The degree to which spin waves are scattered from a waveguide's bends and the nature of the scattering depends on the character of the spin waves, which in turn depends on the cross-sectional dimensions of the waveguide and the spin-wave frequency and wavelength. The early reports of Bance et al. [13] and Dvornik et al. [17] suggested minimal scattering of magnetostatic and dipole exchange spin waves from magnonic waveguide bends, which was in contrast to experimental observations of Clausen et al. [14] who reported transformation of spin-wave modes propagating along twisted waveguides. The latter experimental results found exhaustive theoretical support in works of Xing et al. [18,24], who have offered more detailed numerical simulations of spin wave propagation though bent magnonic waveguides, as compared to [13] and [17]. The role of the applied magnetic field and the internal magnetic field profile was revealed by Sadovnikov et al. [55]. Yet, we are still to see a rigorous theory (either analytical or numerical, e.g. based on the procedure devised for monomode waveguides in [43]) of the spin-wave scattering in multimode magnonic waveguides with curved regions. Recently, the spin-wave mode transformation was also observed in T-junctions of magnonic waveguides [56], while the relevance of the graded magnonic index to the spin-wave beam propagation in networks of magnonic waveguides was highlighted in [25].

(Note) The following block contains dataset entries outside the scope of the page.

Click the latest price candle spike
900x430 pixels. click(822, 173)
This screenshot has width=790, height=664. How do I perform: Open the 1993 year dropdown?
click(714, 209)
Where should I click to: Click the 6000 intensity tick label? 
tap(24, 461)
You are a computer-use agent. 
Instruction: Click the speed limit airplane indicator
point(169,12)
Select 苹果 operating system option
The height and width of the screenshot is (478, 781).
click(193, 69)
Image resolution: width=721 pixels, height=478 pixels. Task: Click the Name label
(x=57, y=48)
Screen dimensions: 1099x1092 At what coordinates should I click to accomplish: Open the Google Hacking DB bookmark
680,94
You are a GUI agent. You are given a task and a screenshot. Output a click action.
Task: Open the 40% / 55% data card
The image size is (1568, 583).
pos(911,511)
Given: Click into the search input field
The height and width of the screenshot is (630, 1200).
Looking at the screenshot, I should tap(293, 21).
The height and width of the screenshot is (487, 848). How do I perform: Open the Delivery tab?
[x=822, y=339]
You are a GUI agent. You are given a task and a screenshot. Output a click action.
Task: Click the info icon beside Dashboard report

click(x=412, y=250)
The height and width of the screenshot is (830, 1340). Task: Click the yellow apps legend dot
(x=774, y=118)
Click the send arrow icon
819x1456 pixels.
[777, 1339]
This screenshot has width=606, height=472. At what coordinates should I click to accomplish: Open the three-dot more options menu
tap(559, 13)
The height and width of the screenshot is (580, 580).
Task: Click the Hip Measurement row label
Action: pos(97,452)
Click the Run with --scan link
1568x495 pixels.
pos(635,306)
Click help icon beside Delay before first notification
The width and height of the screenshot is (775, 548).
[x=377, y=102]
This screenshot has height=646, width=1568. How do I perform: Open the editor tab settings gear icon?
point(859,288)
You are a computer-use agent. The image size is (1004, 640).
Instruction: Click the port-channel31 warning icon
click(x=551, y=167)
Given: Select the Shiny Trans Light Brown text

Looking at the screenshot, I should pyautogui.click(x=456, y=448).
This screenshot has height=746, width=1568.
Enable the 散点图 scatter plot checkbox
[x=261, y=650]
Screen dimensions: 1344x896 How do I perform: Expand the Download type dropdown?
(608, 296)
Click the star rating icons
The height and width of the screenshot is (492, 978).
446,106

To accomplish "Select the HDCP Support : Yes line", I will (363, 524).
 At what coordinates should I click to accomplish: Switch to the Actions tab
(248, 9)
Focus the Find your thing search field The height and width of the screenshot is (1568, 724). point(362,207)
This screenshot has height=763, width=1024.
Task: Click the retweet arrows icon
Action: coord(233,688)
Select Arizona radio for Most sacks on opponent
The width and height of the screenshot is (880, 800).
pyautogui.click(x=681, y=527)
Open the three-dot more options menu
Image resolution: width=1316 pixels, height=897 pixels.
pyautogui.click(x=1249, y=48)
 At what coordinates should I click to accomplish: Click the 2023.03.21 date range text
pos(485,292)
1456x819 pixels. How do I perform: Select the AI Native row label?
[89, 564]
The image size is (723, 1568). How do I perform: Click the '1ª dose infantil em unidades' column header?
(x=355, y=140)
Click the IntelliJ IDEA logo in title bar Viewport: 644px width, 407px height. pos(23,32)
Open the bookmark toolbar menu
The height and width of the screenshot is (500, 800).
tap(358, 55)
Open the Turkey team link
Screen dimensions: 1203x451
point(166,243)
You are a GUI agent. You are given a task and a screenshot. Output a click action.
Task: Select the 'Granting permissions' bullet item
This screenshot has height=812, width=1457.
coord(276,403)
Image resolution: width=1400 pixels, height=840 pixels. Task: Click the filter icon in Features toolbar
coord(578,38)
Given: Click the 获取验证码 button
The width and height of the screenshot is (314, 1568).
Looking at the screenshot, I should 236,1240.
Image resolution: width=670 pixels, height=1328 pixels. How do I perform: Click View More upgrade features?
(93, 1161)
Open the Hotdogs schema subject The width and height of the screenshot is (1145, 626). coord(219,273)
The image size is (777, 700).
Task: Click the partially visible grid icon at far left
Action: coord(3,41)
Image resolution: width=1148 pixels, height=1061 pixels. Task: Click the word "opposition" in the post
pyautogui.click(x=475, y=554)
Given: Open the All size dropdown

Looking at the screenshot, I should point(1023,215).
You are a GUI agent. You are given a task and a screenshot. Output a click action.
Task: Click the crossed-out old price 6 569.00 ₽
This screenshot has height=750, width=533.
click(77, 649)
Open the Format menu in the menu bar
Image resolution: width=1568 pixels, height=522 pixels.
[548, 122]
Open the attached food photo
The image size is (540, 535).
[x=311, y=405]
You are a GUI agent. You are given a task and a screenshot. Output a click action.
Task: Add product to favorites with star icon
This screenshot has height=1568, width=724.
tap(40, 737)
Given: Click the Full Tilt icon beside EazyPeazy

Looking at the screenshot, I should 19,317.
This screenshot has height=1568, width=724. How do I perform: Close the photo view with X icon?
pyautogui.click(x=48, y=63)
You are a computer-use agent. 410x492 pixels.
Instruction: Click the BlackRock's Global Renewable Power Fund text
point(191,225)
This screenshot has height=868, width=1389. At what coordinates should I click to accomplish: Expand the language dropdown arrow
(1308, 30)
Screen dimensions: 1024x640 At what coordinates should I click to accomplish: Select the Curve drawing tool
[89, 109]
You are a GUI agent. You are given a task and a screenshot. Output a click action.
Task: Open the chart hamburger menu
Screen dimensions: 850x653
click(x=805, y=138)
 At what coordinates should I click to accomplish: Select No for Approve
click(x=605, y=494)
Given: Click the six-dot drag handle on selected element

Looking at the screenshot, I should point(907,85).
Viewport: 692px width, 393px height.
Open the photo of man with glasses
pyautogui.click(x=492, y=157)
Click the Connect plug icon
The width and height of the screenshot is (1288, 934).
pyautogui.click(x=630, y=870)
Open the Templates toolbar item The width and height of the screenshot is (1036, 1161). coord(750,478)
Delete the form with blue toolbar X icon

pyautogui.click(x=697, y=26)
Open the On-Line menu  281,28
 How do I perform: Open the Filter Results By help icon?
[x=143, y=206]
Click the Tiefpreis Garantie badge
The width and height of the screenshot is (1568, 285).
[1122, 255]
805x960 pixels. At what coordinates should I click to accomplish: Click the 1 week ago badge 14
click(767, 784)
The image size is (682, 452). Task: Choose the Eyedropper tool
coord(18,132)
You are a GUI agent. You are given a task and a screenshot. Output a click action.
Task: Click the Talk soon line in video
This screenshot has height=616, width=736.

For exchange spin waves, mostly monomode magnonic waveguides have been considered. No scattering from bends was accounted for (e.g. [57] and references therein), while Tkachenko et al. discovered a special kind of geometrical magnetic anisotropy originating from the exchange interaction in curved magnetic nanowires of infinitely small thickness [6,7]. This anisotropy leads to scattering of exchange spin waves from nanowire bends, while a periodic alternation of straight and curved nanowire sections results in formation of a magnonic band spectrum [6,7]. The theory was put on a more rigorous theoretical footing, with a proper account of the effects associated with torsion, by Sheka et al. [8,9], while a numerical evidence of the curvature-induced modulation of the exchange field in curved multimode magnonic waveguides was reported in [18].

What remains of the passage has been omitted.